Your task: Copy the part of the forum thread about autism services starting at "I would take" and ending at "if Salt stuff.". Switch "parenting course" to "support course".

Passage provided:

####################

What are all the clinic appointments for? We haven't seen a paed or been offered any follow-up care since DD2 was diagnosed with asd aged 5. She recently turned 8.
I'd really try to make some of these, the SALT and a couple of sessions of the courses if I were you. But do try and change the times. I wouldn't have thought missing the second day of nursery would be too bad in the long run.
I'm in a similar situation. My child, 4, is only just being formally assessed. But I'm really busy with a kind of 'ABA/SALT/OT' set up I've tailored, part time work from home etc. It's working well and I've practically taught myself so much in the last year that I have ASD coming out of my ears.
I paid for OT, and SLT last year, but even then I was shocked at how much more I knew than they did. I hope that's not arrogant, as it made me feel really worried. How on earth did I knew I more when they were fully qualified? It was all generic one size fits all advice so I didn't pay for anymore and just got on with it myself.
And yet I did get to learn a little each time. Either confirming, after trying what SLT had said, that I was doing something a bit more tuned in, or by asking good questions, getting a little more insight or the odd practical tool that was useful.
Now I'm about to get, eventually, a little NHS treatment. And despite everything, I still think it's good to keep trying to ask any experts for advice, to get their perspectives. Even if it's not very effective, we have to try. And also, no matter how 'good' we are, if we are doing ABA ourselves as parents or such like, I do think it is healthy to check in with other professionals as otherwise we may be missing stuff, or being too intense. Too easy to go into our own isolated silo's.
I got very little out of any of the courses I have done. Not even Early Bird. They didn't teach me anything I didn't already know.
But if you don't go, they will probably mark you down as 'non-compliant'.
I would take if offered if it is feasable to attend. Its part of this shitty NHS games. In my area, it tends to be held against one if you don't take up the offer. Having said that, we were only offered a parenting course and a tiny bit if Salt stuff.
Thanks everyone. I was keen on attending a couple of things, it was just the fact that everything seemed to come at once.
We will be attending the SALT course from week 2 onwards. It's not that I had a problem with taking DS out of nursery on his second day, it's just that his twin brother might be upset and wonder why he is being left there on his own. Don't want to start nursery off on a bad experience for either of them.
There is another earlybird type course that we would like to go on but have missed the deadline for accepting the place. I will phone and see if we can be placed on the next one.
I'm not sure whether the courses themselves will offer us anything we don't know but they may be helpful. Ever since we found out about autism we have done so much research, etc that we practically have a PHD in it .
As above- post phone stuff rather than cancelling it. Unless it's obvious overload and duplication-
in which case ask a professional to advise you which of the two things is more important and then cancel in writing - maybe even quoting the advice.
Our ds was diagnosed through CAMHS, they continued to see us after the dx, to teach us some strategies for 3or 4 months, SaLT, OT and physio was done through school, we weren't offered anything else even with extreme challenging behaviour.
Posted too soon, I was going to say accept what you think may be useful, decline or postpone the rest, it might not be relevant now but may be in the future.
We had a second round of camhs when ds got to yr5 at school.
It's unlikely that the people scheduling the various courses and appointments will realise that they've all come up close together. At least that's true in our area.
On the last course I went on the professionals were quite open about it being a learning experience on all sides. if they don't hear from parents about what's working/not working they can't change what they do.
For this course in particular, how the new Cop was playing out with schools and the LA, and experiences applying for and getting EHCPs - because a lot of the advice they had was out of date and applied to the old system.

####################

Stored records
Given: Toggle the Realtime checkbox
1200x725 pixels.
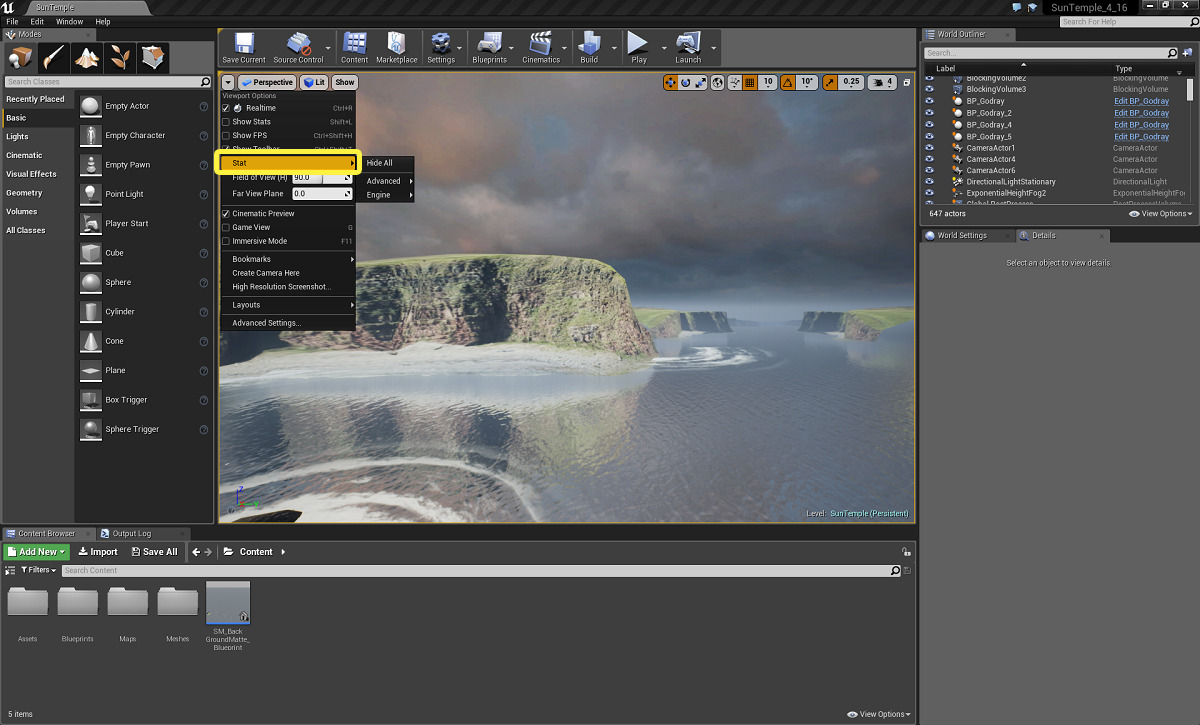Looking at the screenshot, I should pyautogui.click(x=226, y=108).
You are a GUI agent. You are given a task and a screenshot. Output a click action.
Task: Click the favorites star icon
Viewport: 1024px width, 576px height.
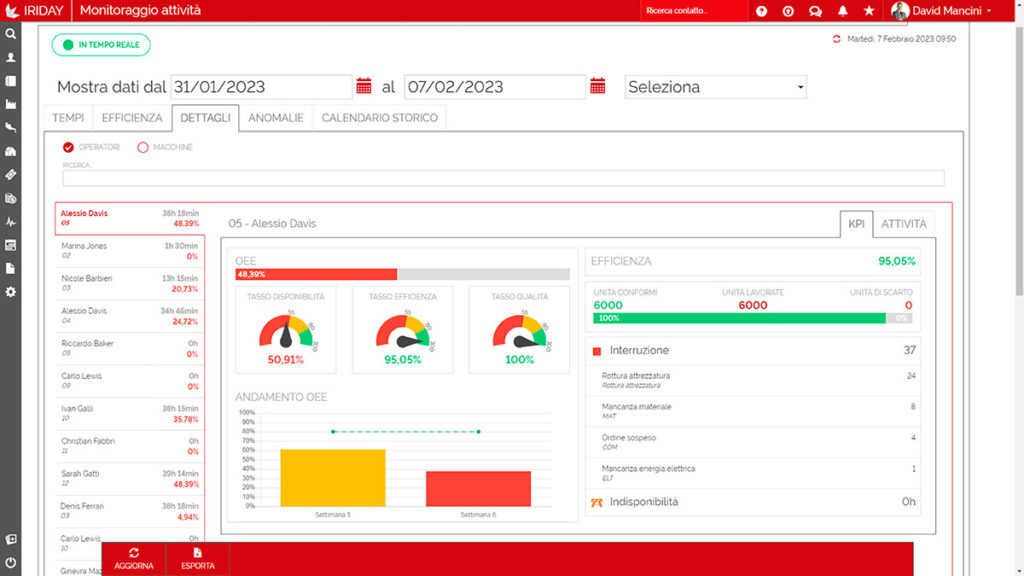tap(868, 11)
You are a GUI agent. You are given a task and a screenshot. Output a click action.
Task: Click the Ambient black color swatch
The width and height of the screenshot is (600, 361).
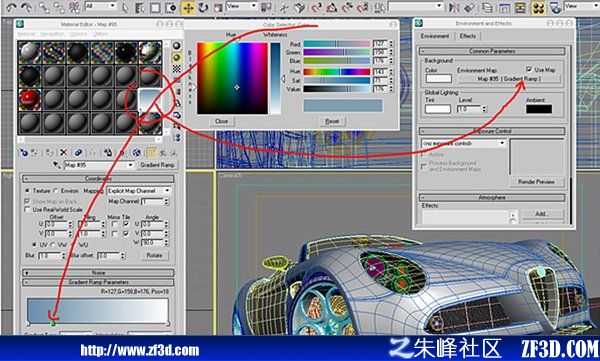click(x=539, y=109)
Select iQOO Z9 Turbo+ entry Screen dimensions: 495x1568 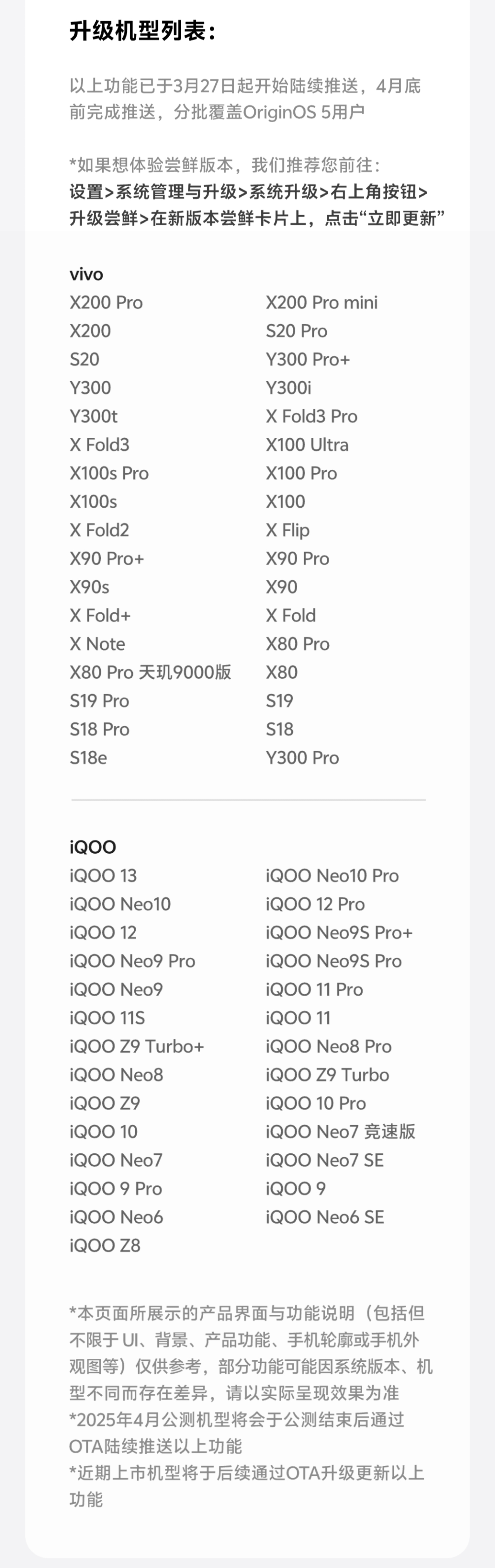(136, 1046)
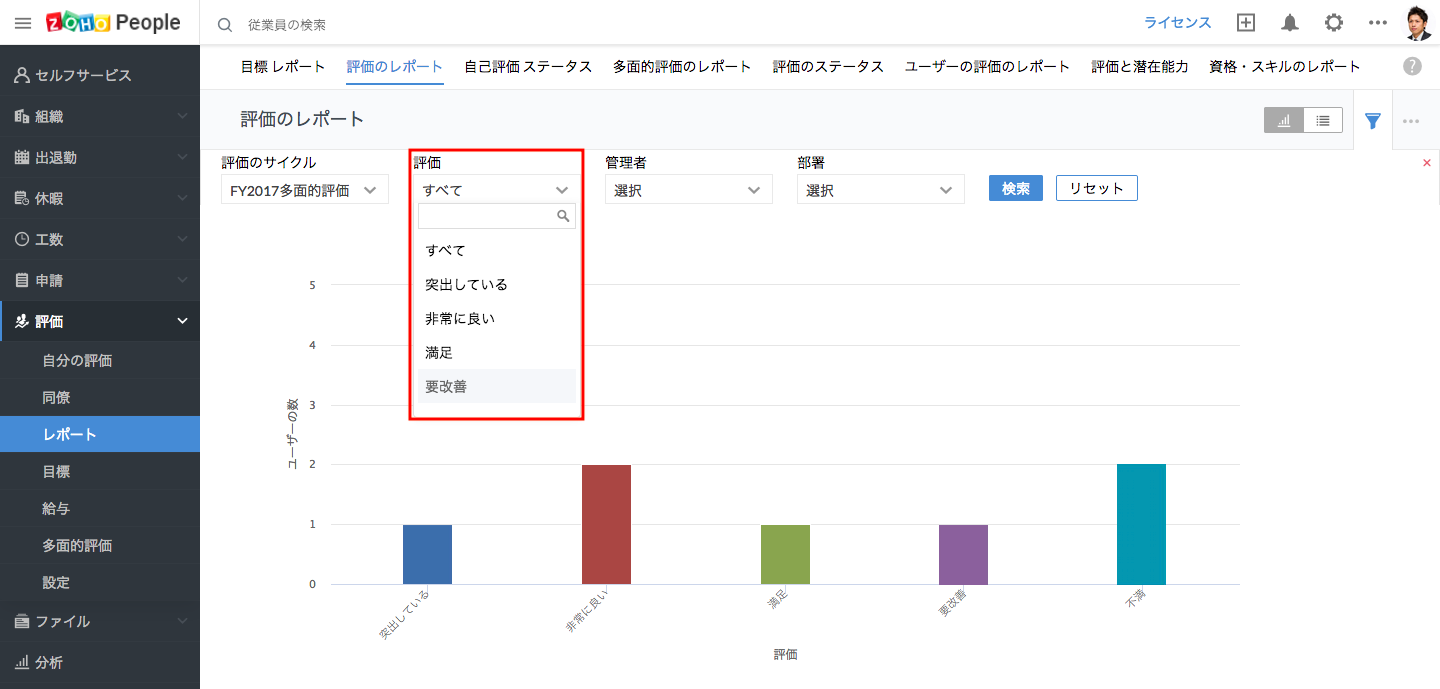Click the 検索 button
This screenshot has height=689, width=1440.
tap(1015, 188)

####################

Exercise result:
I would take if offered if it is feasable to attend. Its part of this shitty NHS games. In my area, it tends to be held against one if you don't take up the offer. Having said that, we were only offered a support course and a tiny bit if Salt stuff.